Contudo, a delimitação das UGCs exige julgamento significativo por parte da administração, conforme prevê o parágrafo 68 do IAS 36/CPC 01. Em muitos casos, esse julgamento envolve avaliar como a entidade está organizada para operar, bem como como ela monitora o desempenho de suas operações. Segundo o Insights into IFRS®, o manual de Contabilidade da KPMG, a definição das UGCs deve considerar os fluxos de caixa e a forma como os ativos são utilizados em conjunto para gerar receitas. A norma reconhece que a identificação das UGCs nem sempre é objetiva, e que a administração deverá aplicar julgamento com base na essência econômica das atividades.
Ainda, de acordo com o Insights into IFRS® é comum que empresas com estruturas operacionais integradas optem por definir uma única UGC para efeitos de teste de recuperabilidade — desde que as decisões sobre desempenho e alocação de recursos sejam realizadas de forma consolidada.
Nesse sentido, se a principal tomada de decisão da entidade (Chief Operating Decision Maker – CODM) é baseada em indicadores financeiros agregados, como budgets e metas de performance globais, é possível defender, com base técnica, que a estrutura de UGCs deve refletir esse nível consolidado de gestão.
Esse entendimento é reforçado quando, por exemplo:
- As projeções de orçamento (budget) são elaboradas em bases agregadas;
- As metas de performance (como Direcionamento por Objetivos - DPOs e indicadores financeiros) são estabelecidas com foco no resultado consolidado;
- Os recursos operacionais e administrativos são compartilhados entre diferentes áreas;
- Embora existam DREs gerenciais elaboradas por unidade de negócio para fins internos, não há monitoramento recorrente de margens operacionais de forma segregada para fins de tomada de decisão estratégica ou alocação de recursos no nível do principal tomador de decisão operacional (CODM), que considera indicadores financeiros consolidados.
Em situações como essas, a segmentação meramente gerencial não se sobrepõe à essência econômica da unidade de geração de caixa como definida pelas normas.

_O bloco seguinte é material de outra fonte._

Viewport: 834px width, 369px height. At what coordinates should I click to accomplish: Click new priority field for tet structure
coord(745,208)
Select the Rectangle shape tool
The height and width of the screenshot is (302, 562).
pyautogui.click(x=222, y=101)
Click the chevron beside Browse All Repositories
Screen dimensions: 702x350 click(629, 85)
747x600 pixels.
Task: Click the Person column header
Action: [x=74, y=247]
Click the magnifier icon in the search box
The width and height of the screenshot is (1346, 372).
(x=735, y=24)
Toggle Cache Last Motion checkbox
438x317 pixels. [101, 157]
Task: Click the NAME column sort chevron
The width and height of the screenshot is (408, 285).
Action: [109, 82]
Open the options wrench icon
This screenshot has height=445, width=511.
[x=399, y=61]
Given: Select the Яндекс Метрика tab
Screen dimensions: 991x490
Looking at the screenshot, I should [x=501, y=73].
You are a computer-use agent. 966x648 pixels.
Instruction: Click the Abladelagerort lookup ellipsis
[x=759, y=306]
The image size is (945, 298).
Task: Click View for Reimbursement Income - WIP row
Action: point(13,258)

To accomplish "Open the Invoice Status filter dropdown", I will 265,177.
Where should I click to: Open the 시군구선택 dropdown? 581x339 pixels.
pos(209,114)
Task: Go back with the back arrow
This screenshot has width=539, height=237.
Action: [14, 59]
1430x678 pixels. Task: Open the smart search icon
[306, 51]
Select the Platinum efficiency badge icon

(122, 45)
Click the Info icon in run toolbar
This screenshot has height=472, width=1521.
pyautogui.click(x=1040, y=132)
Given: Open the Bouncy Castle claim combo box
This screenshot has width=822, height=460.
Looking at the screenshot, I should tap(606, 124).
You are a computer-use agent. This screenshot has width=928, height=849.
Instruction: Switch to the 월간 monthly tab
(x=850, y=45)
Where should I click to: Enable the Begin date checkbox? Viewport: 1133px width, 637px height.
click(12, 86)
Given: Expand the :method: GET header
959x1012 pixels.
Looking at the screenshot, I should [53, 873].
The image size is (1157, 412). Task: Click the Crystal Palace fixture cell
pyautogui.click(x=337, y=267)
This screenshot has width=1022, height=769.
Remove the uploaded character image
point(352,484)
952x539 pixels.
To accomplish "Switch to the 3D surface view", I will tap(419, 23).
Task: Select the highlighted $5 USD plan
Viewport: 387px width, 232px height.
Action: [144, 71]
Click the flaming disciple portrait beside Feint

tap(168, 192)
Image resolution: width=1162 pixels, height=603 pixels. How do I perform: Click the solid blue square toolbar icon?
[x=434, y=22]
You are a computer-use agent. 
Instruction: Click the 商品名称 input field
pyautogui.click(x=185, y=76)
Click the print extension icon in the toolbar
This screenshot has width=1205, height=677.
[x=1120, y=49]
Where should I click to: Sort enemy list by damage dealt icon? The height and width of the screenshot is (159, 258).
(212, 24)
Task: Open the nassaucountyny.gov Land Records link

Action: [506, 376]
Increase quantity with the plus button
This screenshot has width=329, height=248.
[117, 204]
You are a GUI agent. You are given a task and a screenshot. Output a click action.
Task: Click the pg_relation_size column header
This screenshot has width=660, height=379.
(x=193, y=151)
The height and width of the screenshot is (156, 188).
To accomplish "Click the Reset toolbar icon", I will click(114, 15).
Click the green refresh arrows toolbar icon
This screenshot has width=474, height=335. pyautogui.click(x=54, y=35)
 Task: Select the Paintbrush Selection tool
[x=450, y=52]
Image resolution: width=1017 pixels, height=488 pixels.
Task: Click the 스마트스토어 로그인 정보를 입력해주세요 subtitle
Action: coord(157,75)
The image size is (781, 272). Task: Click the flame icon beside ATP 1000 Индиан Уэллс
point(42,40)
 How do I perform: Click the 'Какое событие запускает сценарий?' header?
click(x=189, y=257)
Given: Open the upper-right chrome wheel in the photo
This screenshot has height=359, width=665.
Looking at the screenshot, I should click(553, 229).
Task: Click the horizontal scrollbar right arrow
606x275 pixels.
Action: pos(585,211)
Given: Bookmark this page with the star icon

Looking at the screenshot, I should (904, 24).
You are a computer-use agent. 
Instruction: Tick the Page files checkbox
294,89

Relação com Segmentos Operacionais
É importante destacar que a definição de UGCs não se confunde com a exigência de divulgação por segmentos operacionais, conforme previsto no IFRS 8 / CPC 22 -Informação por Segmento. Ainda que ambos envolvam a análise de como a entidade estrutura suas atividades, o foco da UGC está na geração de fluxos de caixa para fins de teste de recuperabilidade, enquanto a divulgação por segmentos visa fornecer aos usuários das demonstrações financeiras informações úteis sobre a natureza e os efeitos financeiros dos negócios conduzidos.
Nem toda segmentação operacional implica a existência de múltiplas UGCs — e vice-versa. Entretanto, inconsistências entre o que é apresentado aos usuários e o que é considerado para fins de impairment podem levantar questionamentos por parte de auditores, reguladores e demais usuários das demonstrações financeiras.
Implicações no Teste de Recuperabilidade
A definição adequada das UGCs afeta diretamente o resultado dos testes de impairment. Se a estrutura for fragmentada de forma artificial — ou seja, dividindo uma unidade operacional que funciona de maneira integrada — o teste de impairment pode apontar perdas indevidas, uma vez que os fluxos de caixa deixam de refletir a realidade econômica do negócio. Por outro lado, a consolidação excessiva pode mascarar áreas com geração insuficiente de caixa, comprometendo a transparência das demonstrações financeiras.
A análise do valor recuperável — seja pelo valor justo líquido de despesas de venda, seja pelo valor em uso (via fluxo de caixa descontado) — exige coerência entre os fluxos de caixa estimados e os ativos atribuídos à unidade testada. Assim, a delimitação da UGC não deve ser arbitrária, mas refletir a realidade econômica do negócio e os princípios de governança adotados pela entidade.
Conclusão
A definição das Unidades Geradoras de Caixa deve ser realizada com critério técnico e respaldo normativo. Mais do que um exercício contábil, trata-se de um alinhamento entre a essência da operação e sua representação financeira. Em um cenário de crescente complexidade das estruturas empresariais, garantir esse alinhamento é fundamental para preservar a integridade dos ativos reconhecidos e atender às expectativas de transparência do mercado.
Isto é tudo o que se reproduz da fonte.